- **ТЕКСТ ДЛЯ ЧТЕНИЯ**:
━━━━━━
Как более тридцати лет тому назад, так и теперь Николай Ильич уверен, что Павел Борисович скрывал свои мучения, чтобы не привлекать к себе лишнего внимания, не отягощать окружающих постоянным выражением сочувствия. Это, разумеется, так, но не совсем. Утративший по инвалидности работу в театре, артист не мог, естественно, не испытывать опасений за свое будущее в кино. Далеко не каждый режиссер рискнет пригласить актера, даже очень хорошего, от состояния здоровья которого зависит, будет фильм сдан в срок или не будет. Ведь задержка с запланированным сроком сдачи неизбежно повлечет за собой лавину административных репрессалий, самая неприятная из которых – вычеты из постановочных.

Так что запрет Павла Борисовича Николаю Годовикову не распространяться о его мучениях понятен в полном объеме.

Как и его старший товарищ и друг, юный Годовиков был «жаден» на дубли, хотя, разумеется, не всегда осмеливался попросить лишний – не тот, как говориться, авторитет. И так же, как Павел Борисович, любил сниматься без репетиций – им обоим требовалось лишь подробно обговорить сцену, прояснить ее психологическую подноготную и напомнить, какой эпизод будет перед снимаемым, а какой после… Это сближало актеров – начинающего и находящегося в полном расцвете творческих возможностей – еще больше.
━━━━━━
- **ФОРМУЛИРОВКА ЗАДАНИЯ**: Дословно воспроизведите отрывок из текста о Павле Борисовиче и Николае Годовикове, начиная со слов «Так что запрет» и заканчивая словами «возможностей – еще больше.».
━━━━━━
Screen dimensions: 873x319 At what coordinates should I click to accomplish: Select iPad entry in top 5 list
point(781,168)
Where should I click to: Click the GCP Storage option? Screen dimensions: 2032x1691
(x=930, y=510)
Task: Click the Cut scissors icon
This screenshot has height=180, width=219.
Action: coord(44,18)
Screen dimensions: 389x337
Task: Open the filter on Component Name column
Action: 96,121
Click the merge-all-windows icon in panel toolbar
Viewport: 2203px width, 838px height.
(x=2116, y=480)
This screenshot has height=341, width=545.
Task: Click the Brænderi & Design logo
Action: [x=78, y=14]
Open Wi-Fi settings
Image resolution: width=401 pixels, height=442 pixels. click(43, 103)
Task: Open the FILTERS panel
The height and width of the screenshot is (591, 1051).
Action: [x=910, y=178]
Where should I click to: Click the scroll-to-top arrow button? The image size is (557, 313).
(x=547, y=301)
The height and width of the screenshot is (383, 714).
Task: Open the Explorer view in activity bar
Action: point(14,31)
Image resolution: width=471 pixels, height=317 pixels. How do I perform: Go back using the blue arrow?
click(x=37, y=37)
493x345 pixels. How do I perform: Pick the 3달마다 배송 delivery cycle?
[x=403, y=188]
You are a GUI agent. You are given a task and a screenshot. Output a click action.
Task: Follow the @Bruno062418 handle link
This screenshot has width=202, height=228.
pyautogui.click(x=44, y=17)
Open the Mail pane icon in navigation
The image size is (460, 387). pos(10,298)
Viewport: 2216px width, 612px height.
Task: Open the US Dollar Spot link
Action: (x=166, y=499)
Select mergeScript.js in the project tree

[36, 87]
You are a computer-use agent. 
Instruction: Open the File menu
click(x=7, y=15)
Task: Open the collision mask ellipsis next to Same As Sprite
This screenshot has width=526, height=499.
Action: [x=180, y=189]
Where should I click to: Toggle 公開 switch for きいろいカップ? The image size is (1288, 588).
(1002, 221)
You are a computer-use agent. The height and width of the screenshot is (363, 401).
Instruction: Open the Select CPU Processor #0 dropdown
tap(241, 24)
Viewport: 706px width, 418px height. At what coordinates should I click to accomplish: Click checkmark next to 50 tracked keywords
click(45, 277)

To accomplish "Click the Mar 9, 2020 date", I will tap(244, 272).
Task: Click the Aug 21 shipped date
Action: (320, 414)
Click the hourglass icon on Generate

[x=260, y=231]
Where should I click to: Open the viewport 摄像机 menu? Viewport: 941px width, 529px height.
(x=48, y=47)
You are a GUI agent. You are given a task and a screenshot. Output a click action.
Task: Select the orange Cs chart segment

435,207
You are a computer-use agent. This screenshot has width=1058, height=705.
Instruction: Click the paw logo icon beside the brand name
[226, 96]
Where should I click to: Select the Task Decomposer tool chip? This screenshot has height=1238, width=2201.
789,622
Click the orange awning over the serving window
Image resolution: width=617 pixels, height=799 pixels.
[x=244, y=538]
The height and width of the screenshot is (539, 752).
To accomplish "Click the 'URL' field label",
━━━━━━
- **ОТВЕТ К ЗАДАНИЮ**:
Так что запрет Павла Борисовича Николаю Годовикову не распространяться о его мучениях понятен в полном объеме.

Как и его старший товарищ и друг, юный Годовиков был «жаден» на дубли, хотя, разумеется, не всегда осмеливался попросить лишний – не тот, как говориться, авторитет. И так же, как Павел Борисович, любил сниматься без репетиций – им обоим требовалось лишь подробно обговорить сцену, прояснить ее психологическую подноготную и напомнить, какой эпизод будет перед снимаемым, а какой после… Это сближало актеров – начинающего и находящегося в полном расцвете творческих возможностей – еще больше.